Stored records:
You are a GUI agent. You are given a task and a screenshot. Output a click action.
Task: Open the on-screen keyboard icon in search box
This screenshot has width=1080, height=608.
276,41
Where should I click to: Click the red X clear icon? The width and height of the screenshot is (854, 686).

--

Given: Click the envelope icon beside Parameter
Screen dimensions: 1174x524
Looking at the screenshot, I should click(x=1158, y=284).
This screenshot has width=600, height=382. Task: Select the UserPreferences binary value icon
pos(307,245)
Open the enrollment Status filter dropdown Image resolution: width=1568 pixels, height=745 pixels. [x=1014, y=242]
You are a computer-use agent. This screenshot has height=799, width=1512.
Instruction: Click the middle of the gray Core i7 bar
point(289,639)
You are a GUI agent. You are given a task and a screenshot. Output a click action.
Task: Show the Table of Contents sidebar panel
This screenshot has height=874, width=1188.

Directions for this task: All that belongs in the answer is the run of lines above from the line containing "Task: Show the" through the line containing "This screenshot has height=874, width=1188.", exactly as written.

Task result:
Task: Show the Table of Contents sidebar panel
This screenshot has height=874, width=1188.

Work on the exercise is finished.